Exercise instructions: Please copy the rows below word for word, beginning with the line that contains "Where should I click to: Select the 公共空间" and ending after the line that contains "(x=240, y=161)".

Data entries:
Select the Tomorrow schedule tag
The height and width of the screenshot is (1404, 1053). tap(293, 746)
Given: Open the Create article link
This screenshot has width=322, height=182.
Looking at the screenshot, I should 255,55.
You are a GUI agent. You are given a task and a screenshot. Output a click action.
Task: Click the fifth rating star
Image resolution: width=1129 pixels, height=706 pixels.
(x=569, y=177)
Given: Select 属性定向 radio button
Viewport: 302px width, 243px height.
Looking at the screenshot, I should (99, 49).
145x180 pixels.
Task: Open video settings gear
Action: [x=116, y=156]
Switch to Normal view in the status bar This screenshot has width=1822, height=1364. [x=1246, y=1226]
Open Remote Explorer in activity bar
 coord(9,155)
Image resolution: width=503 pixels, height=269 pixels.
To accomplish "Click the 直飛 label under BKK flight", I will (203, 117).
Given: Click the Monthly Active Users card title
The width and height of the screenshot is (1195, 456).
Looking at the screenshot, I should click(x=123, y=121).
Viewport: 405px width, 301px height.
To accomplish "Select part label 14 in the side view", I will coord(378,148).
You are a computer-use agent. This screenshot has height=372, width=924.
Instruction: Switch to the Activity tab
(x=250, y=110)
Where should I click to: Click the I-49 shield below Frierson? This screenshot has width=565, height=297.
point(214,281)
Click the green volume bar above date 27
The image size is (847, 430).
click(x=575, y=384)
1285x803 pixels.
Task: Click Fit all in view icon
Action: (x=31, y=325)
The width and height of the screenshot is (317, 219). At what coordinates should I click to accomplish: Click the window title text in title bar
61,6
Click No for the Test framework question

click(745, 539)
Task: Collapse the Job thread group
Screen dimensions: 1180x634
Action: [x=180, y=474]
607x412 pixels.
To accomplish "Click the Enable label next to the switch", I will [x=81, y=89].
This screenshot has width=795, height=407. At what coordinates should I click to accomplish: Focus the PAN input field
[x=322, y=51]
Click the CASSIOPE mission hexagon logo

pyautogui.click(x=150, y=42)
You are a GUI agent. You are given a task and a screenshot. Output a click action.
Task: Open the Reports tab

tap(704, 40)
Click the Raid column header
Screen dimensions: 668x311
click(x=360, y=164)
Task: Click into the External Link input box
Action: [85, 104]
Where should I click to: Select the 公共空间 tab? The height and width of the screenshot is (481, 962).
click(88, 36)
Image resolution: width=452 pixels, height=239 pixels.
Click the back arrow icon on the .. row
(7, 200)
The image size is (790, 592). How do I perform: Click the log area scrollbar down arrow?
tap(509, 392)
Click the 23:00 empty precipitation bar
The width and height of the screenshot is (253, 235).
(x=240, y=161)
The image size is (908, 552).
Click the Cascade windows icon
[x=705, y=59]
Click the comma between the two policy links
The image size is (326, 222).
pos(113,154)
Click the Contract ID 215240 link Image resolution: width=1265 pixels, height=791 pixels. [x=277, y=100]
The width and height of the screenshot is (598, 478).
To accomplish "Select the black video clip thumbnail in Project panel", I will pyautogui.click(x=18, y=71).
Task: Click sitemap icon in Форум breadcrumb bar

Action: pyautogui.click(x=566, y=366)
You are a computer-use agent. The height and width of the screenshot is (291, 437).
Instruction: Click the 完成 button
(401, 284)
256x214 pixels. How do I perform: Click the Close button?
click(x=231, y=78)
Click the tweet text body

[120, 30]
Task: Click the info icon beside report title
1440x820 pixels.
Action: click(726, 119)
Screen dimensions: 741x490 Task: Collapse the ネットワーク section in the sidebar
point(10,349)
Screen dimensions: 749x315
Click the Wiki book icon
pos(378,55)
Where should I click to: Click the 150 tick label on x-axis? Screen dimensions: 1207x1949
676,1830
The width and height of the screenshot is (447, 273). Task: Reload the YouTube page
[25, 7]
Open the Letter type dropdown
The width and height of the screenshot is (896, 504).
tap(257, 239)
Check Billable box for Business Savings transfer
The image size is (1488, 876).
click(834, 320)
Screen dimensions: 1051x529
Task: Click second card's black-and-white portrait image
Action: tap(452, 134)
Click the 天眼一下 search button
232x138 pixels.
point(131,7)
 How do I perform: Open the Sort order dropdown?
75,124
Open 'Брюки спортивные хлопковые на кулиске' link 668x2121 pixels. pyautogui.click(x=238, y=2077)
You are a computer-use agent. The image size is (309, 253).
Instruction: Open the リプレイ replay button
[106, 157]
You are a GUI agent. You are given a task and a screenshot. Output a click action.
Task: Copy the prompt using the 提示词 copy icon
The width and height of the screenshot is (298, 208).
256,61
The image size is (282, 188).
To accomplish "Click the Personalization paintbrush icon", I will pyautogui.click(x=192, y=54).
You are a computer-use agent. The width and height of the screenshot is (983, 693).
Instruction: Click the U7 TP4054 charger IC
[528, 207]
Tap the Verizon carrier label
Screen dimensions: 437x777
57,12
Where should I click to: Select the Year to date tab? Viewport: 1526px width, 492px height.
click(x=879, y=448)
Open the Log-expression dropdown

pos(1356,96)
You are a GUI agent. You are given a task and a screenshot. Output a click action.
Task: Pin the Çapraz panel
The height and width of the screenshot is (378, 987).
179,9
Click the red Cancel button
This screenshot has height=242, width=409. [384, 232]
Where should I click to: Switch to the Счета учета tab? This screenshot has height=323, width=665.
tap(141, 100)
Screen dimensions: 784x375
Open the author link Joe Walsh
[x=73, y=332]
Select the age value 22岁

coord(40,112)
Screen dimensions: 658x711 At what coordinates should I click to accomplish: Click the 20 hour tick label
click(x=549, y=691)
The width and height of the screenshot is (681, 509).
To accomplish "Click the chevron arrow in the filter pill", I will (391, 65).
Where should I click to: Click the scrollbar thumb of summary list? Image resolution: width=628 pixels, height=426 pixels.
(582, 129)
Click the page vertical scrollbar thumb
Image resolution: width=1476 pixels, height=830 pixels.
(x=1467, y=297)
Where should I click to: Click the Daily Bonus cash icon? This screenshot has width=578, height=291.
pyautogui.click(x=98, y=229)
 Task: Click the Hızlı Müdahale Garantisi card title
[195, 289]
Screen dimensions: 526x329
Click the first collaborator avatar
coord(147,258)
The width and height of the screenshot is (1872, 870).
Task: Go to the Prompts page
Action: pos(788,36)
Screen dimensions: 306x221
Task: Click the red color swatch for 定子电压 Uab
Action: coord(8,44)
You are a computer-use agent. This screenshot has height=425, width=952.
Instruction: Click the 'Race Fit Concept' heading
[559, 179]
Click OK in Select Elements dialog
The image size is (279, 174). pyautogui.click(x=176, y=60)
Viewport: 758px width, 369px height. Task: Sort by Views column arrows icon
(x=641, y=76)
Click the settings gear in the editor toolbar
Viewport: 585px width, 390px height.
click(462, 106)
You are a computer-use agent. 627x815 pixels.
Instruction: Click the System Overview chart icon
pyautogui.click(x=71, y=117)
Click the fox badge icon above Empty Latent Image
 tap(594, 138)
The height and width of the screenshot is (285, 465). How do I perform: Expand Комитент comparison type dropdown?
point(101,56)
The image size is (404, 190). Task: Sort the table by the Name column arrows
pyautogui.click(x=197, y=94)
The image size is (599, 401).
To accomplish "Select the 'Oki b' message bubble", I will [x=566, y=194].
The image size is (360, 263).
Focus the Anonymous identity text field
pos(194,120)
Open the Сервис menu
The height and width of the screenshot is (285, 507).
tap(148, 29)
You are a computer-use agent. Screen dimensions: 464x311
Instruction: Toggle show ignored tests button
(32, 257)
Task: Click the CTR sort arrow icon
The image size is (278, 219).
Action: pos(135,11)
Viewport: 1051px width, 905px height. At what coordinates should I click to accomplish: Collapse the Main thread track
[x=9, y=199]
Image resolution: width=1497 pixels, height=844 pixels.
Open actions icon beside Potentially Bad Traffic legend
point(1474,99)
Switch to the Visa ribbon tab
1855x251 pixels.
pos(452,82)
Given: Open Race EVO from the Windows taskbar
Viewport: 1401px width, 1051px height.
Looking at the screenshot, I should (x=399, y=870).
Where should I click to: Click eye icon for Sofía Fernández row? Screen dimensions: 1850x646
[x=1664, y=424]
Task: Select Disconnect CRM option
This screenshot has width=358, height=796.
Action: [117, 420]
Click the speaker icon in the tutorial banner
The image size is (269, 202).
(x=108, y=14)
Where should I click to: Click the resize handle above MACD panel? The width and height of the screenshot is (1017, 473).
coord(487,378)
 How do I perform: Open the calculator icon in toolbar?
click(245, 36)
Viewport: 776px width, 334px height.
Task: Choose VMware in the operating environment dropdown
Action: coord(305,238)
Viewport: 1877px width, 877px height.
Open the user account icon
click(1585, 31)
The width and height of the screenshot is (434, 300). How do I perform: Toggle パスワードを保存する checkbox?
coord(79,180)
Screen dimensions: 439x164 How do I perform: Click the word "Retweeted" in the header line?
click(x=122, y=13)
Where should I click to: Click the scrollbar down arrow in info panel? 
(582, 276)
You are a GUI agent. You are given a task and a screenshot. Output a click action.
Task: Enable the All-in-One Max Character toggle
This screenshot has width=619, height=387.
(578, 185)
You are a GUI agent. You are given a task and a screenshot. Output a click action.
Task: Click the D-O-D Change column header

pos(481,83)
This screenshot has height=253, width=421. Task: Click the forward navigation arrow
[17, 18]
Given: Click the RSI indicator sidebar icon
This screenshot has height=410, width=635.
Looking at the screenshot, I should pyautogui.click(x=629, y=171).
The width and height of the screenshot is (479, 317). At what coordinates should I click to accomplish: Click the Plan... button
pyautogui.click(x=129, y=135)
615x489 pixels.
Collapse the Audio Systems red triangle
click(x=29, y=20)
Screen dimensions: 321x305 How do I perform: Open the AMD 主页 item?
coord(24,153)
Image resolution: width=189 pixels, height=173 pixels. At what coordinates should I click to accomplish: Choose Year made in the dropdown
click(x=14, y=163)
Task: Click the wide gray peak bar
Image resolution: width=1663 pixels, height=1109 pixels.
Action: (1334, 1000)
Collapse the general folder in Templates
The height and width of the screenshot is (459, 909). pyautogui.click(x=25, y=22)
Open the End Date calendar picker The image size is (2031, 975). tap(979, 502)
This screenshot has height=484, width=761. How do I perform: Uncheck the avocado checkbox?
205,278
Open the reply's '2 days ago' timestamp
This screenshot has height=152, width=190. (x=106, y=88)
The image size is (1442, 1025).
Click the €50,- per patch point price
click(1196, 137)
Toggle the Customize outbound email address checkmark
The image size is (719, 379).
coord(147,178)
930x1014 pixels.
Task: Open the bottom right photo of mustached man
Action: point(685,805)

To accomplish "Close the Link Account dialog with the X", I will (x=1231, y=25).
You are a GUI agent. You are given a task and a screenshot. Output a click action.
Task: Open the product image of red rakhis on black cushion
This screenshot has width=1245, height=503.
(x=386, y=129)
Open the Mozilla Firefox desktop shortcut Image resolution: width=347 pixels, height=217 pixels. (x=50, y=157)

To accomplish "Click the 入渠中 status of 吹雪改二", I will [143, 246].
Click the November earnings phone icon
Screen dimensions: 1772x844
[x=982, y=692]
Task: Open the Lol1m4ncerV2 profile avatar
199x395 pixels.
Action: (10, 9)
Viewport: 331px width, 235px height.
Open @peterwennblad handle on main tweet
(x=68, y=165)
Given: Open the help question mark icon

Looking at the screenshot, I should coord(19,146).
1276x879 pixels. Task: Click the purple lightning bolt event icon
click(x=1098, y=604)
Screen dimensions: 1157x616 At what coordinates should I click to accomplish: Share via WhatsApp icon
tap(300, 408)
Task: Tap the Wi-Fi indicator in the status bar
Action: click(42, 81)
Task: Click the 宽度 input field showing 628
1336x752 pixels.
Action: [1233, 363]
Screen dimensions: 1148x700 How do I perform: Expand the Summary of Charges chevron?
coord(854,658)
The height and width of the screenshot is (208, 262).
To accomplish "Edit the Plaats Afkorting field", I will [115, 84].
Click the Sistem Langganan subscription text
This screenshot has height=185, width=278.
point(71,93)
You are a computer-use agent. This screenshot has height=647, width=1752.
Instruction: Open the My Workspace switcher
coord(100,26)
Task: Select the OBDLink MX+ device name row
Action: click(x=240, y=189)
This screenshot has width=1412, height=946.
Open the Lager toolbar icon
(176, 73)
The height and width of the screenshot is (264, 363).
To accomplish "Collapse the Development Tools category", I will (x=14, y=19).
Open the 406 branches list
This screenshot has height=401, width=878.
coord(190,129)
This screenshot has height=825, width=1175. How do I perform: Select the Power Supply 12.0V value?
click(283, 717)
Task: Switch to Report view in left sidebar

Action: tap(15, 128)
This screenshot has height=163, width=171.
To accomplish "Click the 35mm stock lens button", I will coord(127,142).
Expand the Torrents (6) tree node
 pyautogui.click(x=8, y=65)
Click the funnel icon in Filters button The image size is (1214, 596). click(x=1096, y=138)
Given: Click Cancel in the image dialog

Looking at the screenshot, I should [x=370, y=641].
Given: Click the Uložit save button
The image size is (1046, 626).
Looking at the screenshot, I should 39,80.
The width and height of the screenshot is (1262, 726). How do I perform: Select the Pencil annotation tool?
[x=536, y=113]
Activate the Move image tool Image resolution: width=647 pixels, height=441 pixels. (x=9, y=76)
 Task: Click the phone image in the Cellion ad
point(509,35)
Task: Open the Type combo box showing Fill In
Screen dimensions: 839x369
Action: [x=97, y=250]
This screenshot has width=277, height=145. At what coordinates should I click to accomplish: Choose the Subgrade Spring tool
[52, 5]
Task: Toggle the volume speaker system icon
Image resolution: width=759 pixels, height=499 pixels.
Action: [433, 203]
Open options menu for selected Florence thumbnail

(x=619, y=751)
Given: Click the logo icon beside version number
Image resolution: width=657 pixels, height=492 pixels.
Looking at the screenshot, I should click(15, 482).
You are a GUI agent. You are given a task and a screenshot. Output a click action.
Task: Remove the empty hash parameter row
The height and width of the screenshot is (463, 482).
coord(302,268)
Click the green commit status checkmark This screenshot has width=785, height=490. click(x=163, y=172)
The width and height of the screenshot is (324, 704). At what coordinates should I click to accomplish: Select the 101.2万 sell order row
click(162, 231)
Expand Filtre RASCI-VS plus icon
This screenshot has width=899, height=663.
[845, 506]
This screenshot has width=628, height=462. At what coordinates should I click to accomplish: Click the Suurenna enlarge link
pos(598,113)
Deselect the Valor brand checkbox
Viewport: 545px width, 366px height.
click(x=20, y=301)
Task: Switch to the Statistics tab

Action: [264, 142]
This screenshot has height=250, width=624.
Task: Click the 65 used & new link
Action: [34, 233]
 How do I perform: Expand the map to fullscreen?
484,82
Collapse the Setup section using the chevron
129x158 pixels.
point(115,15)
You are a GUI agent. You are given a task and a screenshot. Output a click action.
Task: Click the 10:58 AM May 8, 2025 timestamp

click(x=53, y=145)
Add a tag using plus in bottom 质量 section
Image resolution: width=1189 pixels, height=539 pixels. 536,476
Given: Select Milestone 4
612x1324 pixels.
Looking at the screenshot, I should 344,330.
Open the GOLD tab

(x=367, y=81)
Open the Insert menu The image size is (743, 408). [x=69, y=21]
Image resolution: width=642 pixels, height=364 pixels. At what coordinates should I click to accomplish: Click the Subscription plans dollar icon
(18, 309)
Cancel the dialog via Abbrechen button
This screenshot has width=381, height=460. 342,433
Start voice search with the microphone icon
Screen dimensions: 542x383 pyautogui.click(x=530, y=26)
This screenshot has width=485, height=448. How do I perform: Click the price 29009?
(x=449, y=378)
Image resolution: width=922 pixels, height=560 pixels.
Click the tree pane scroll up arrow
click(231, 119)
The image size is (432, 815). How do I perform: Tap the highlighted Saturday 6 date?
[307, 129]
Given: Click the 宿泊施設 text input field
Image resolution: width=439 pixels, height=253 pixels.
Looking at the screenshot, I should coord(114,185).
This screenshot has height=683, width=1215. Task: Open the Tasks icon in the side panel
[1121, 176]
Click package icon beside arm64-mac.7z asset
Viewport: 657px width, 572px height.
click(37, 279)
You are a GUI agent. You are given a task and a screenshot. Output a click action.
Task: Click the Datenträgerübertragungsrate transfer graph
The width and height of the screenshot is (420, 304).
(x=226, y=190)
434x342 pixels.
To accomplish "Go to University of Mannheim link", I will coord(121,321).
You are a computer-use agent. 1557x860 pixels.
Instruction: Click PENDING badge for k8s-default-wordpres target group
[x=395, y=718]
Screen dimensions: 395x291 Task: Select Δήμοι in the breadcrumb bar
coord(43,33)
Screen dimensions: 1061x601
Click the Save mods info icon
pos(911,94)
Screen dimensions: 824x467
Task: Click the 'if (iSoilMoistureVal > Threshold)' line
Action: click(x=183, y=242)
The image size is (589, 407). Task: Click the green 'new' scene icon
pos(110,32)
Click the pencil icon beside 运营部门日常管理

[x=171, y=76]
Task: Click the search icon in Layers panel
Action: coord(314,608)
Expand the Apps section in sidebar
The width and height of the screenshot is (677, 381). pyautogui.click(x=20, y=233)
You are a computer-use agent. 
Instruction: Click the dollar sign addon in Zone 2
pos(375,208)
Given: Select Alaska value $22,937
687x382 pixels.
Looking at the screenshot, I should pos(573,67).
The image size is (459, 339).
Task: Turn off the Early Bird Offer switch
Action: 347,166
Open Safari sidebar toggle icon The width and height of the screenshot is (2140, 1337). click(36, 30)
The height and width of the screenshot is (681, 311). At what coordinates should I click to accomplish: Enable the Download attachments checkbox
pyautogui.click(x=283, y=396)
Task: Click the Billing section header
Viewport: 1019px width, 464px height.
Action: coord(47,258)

Reply:
Where should I click to: Select the 公共空间 tab? The height and width of the screenshot is (481, 962).
click(88, 36)
Image resolution: width=452 pixels, height=239 pixels.
Click the back arrow icon on the .. row
(7, 200)
The image size is (790, 592). How do I perform: Click the log area scrollbar down arrow?
tap(509, 392)
Click the 23:00 empty precipitation bar
The width and height of the screenshot is (253, 235).
(x=240, y=161)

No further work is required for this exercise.